++++ Records provided ++++

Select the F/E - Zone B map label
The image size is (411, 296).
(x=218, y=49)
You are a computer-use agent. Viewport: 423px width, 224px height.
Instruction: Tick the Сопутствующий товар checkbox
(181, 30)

++++

Copying should begin at the line containing "The image size is (411, 296)." and end at the last line of the material, with every line in between reproduced exactly.

The image size is (411, 296).
(x=218, y=49)
You are a computer-use agent. Viewport: 423px width, 224px height.
Instruction: Tick the Сопутствующий товар checkbox
(181, 30)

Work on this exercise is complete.